Radioresistance in cancer cells remains the main limitation in radiotherapy applications. DNA double-strand breaks are the most lethal damage caused by ionizing radiation and trigger a series of DNA damage responses (DDRs) that help cells recover from radiation damage. These DDRs confer radioresistance to the tumor, bringing a poor prognosis [56]. The 4-DCGs have DDR function, therefore we compared the ssGSEA scores of the DDR pathway, X-ray, and UV response in different risk groups. The results displayed that almost all DDR pathways, X-ray, and UV responses were upregulated in the high-risk group, indicating the high radioresistance may contribute to a poor prognosis in patients of the high-risk group. It also suggested that the 4-DCGs can predict radiotherapy responsiveness in LUAD patients.

Platinum-based chemotherapy is the cornerstone of treatment for LUAD patients. However, many patients relapse because of resistance to tumor-killing drugs, leading to a poor prognosis [57, 58]. Therefore, the distinction of primary-resistant LUAD patient populations can maximize the clinical benefit of these patients [59]. Our functional enrichment results showed that the differential genes in the two risk groups were significantly enriched in pathways with platinum drug resistance, thus speculating that our risk grouping could predict drug sensitivity. Unsurprisingly, sensitivity analysis of common anti-tumor drugs displayed that the high-risk group showed low sensitivity in the common anti-lung adenocarcinoma drugs (Cisplatin, Crizotinib, Nilotinib) and other anti-tumor drugs, indicating that the low drug sensitivity contributes to a poor prognosis in the high-risk group. In other words, our grouping could distinguish drug-sensitive populations to some extent. We found that Erlotinib had high sensitivity in the high-risk group, suggesting that the treatment for the high-risk group could adopt Erlotinib. In addition, we also predicted relevant small molecule drug targets using the drug analysis database, which offers some references for the clinical treatment of risk grouping.

In conclusion, the 4-DCGs signature participates in the DNA damage repair and cell cycle checkpoints regulation, and its higher expression implies the better repair in damaged cells of high-risk group patients after chemoradiotherapy, meaning the higher chemoradioresistence. Therefore, combined with the immune activity analysis, the prognosis model constructed by the 4-DCGs signature could reasonably predict the prognosis of LUAD patients.
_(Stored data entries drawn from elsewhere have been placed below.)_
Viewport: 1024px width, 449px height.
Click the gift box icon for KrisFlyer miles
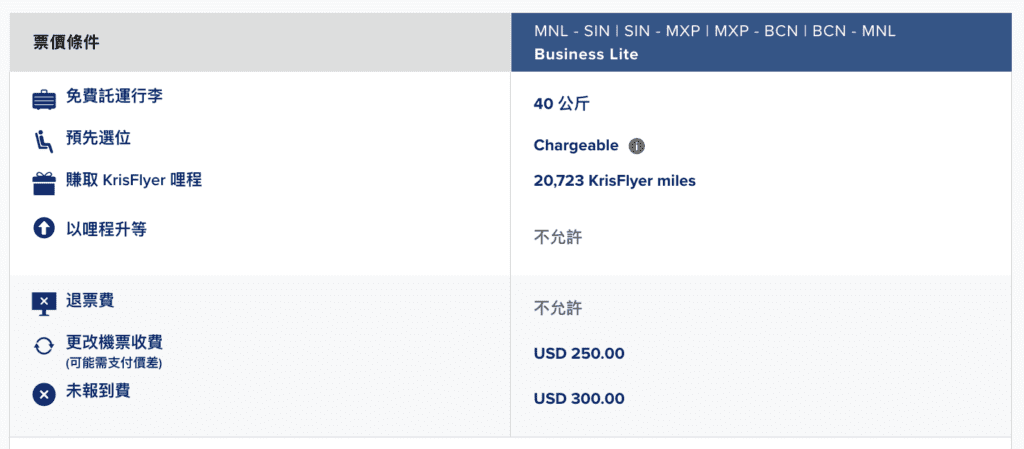(44, 184)
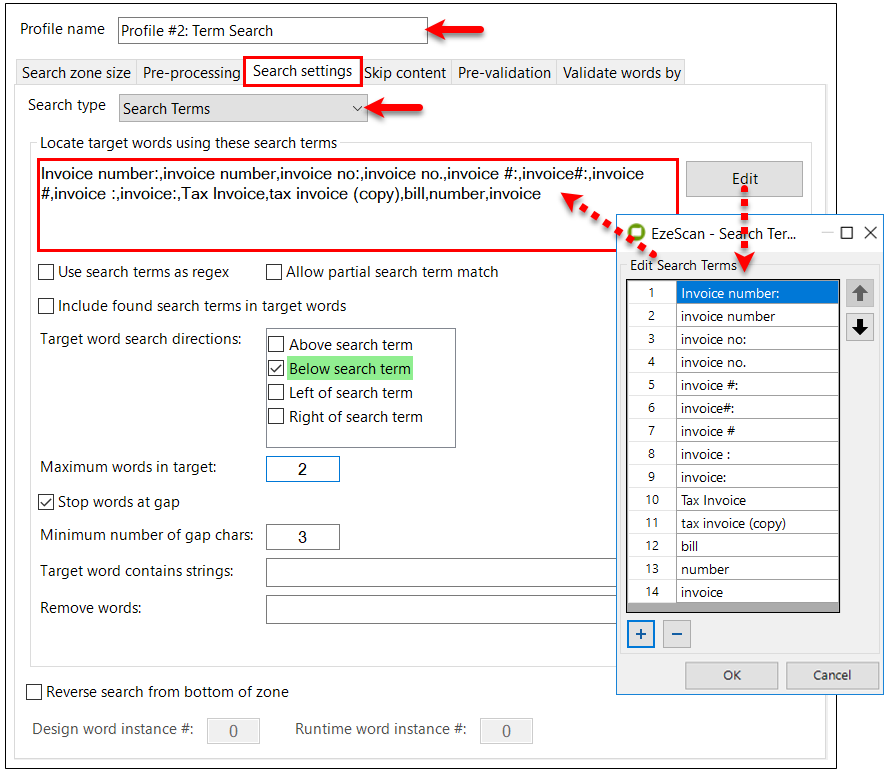Add new search term with plus icon
Image resolution: width=887 pixels, height=769 pixels.
point(641,634)
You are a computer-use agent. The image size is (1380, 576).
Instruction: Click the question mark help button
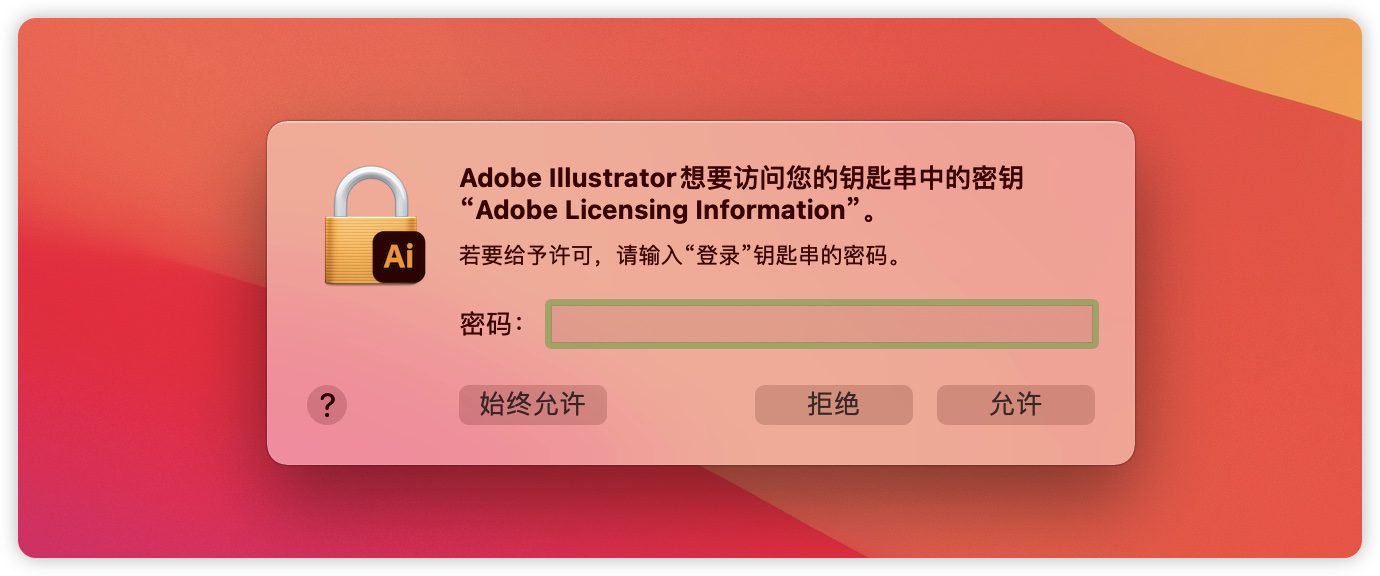coord(327,405)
Our study provides auxiliary guidance for the clinical therapy of LUAD, while more clinical cohorts and experiments are required to validate these results further.

Conclusions

The prognosis model based on the 4-DCGs signature could well predict the survival rate, immune activity, and chemoradiotherapy responsiveness of LUAD patients. This study provides some guidance for the treatment and prognosis evaluation of LUAD.